**Data provided**
◇ ◇ ◇ ◇ ◇

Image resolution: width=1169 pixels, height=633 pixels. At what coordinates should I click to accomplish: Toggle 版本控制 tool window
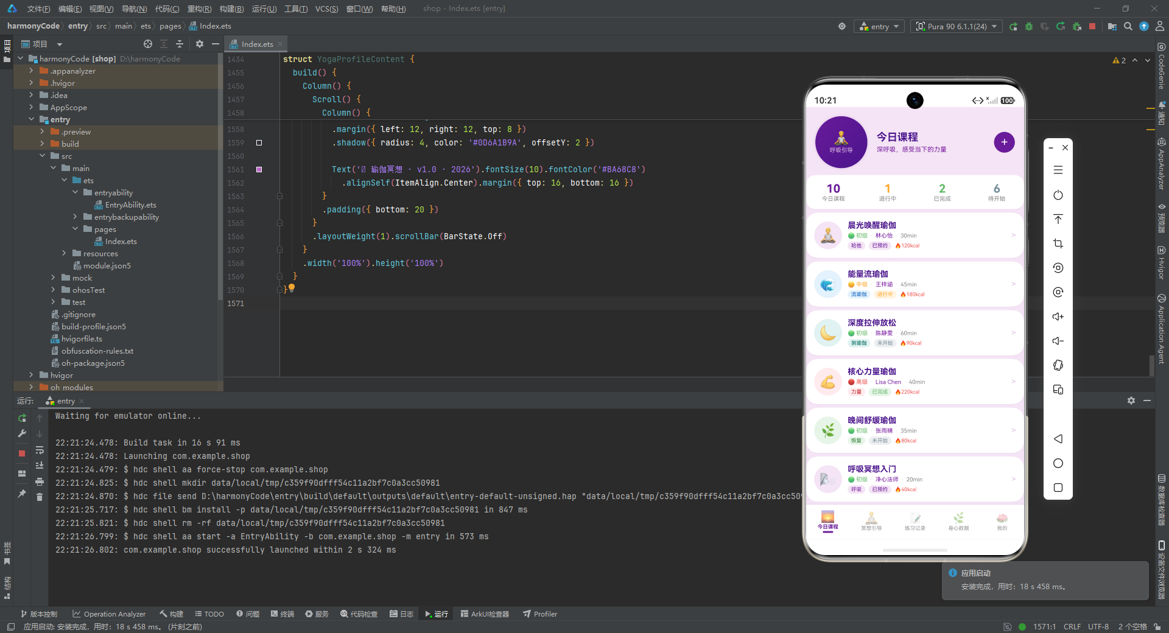point(39,614)
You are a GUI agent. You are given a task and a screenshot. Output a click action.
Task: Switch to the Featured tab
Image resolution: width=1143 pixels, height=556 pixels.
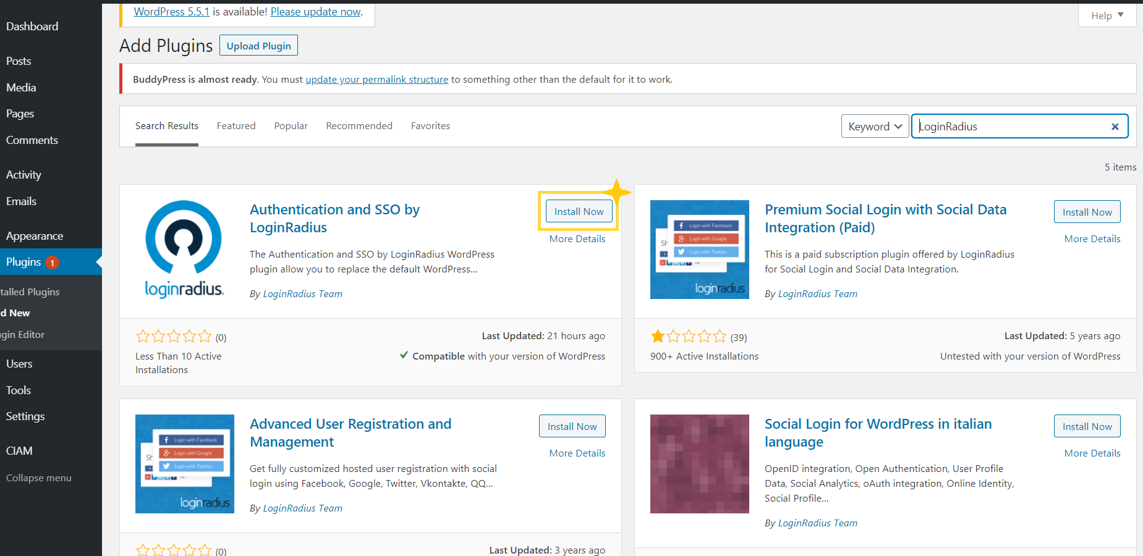236,126
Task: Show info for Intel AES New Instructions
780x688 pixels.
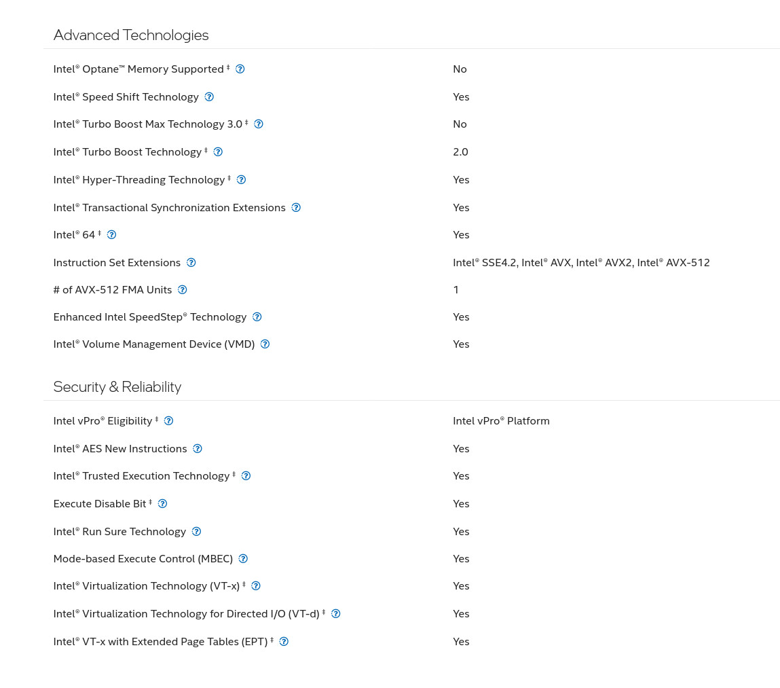Action: pos(198,449)
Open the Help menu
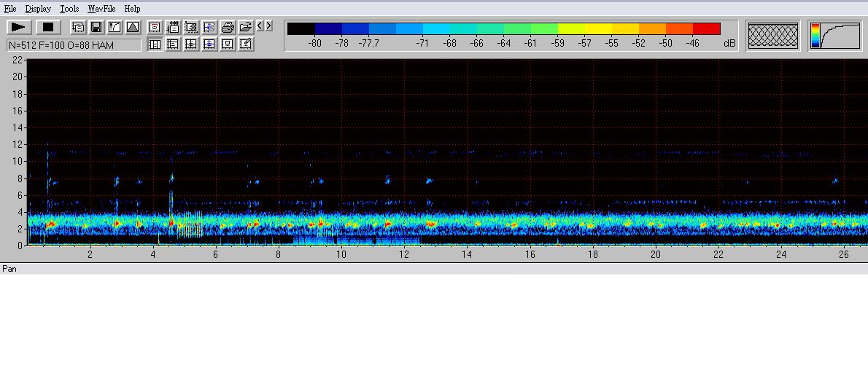868x373 pixels. point(132,9)
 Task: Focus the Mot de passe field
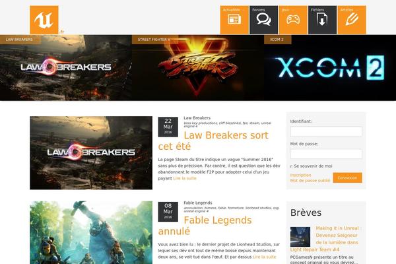[x=326, y=154]
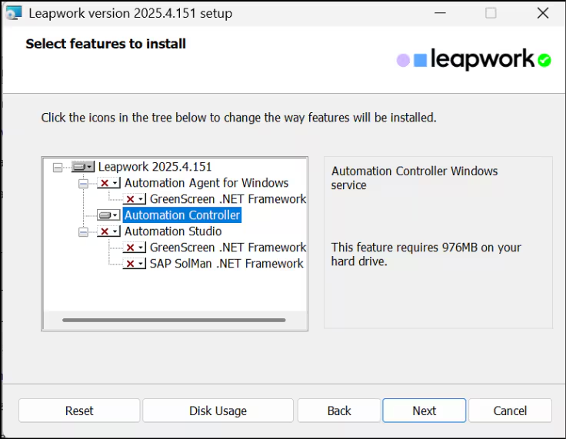The width and height of the screenshot is (566, 439).
Task: Collapse the root Leapwork 2025.4.151 tree node
Action: (x=58, y=167)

◇ ◇ ◇ ◇ ◇

**Task to carry out**
If a picture appears in the data, omit it; transcribe all the rest exactly.

**Task response**
Image resolution: width=1169 pixels, height=633 pixels. At what coordinates should I click to accomplish: Toggle 版本控制 tool window
point(39,614)
You are a GUI agent. You are given a task and a screenshot. Output a click action.
Task: Switch to the Featured tab
Image resolution: width=1143 pixels, height=556 pixels.
236,126
Task: Show info for Intel AES New Instructions
780x688 pixels.
Action: pos(198,449)
Open the Help menu
868x373 pixels. point(132,9)
 Task: Focus the Mot de passe field
[x=326, y=154]
The width and height of the screenshot is (566, 439).
Task: Collapse the root Leapwork 2025.4.151 tree node
Action: (x=58, y=167)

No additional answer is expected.